Estrogen is felt to play a role in the development of breast cancer (BCA), and modulation of estrogen is utilized as a treatment for BCA. Soy foods contain a large amount of phyto-estrogens, which impact natural estrogen receptors. Soy components have also been shown to possess anticancer effects. Ultimately, whether dietary soy affects important outcomes like survival or progression of disease among subjects with cancers that may be estrogen-sensitive like BCA is critical to ascertain.

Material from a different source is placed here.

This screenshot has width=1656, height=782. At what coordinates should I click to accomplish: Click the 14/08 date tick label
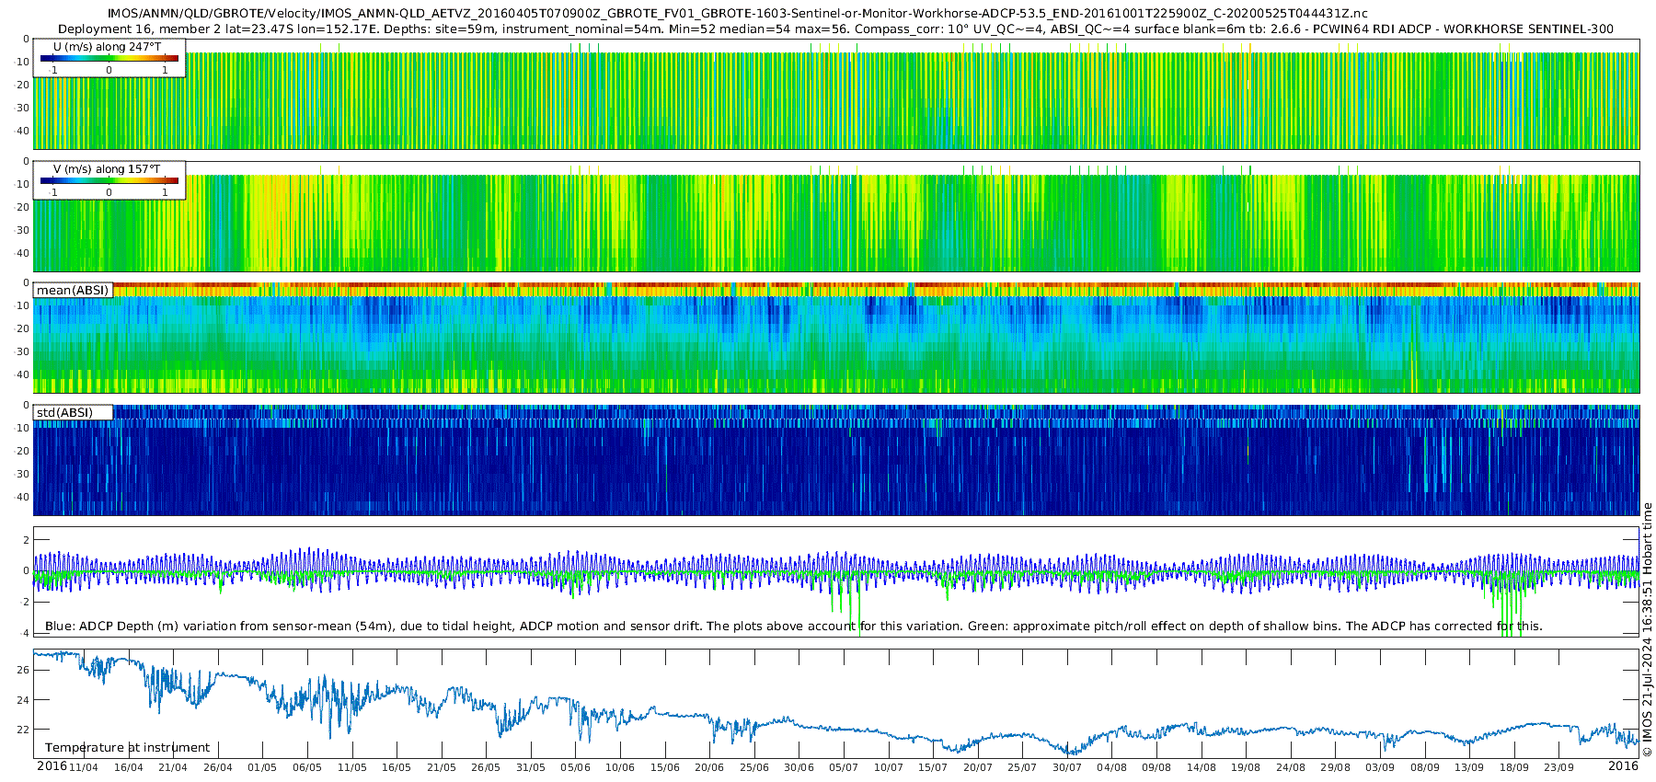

Shu et al studied data from the Shanghai Breast Cancer Survival Study, which provides a population of Chinese breast cancer survivors (n = 5042). After approximately 4 years of follow-up, the relationship between soy intake and BCA recurrence, overall mortality, and BCA-related deaths was evaluated. There was a consistent, linear, and inverse relationship between soy intake and mortality and BCA recurrence. When compared with persons in the lowest quartile of soy intake, those in the highest quartile enjoyed a 29% lower relative risk of mortality, and a 32% lower risk of BCA recurrence.
The relationship between soy intake and favorable outcomes was not altered by estrogen receptor-positive or -negative status or tamoxifen use.
Average soy intake in U.S. women (1-6 mg/day) is markedly less than Chinese women (47 mg/d). Whether incremental dietary soy increases in the U.S. population will translate into risk reduction has not been determined.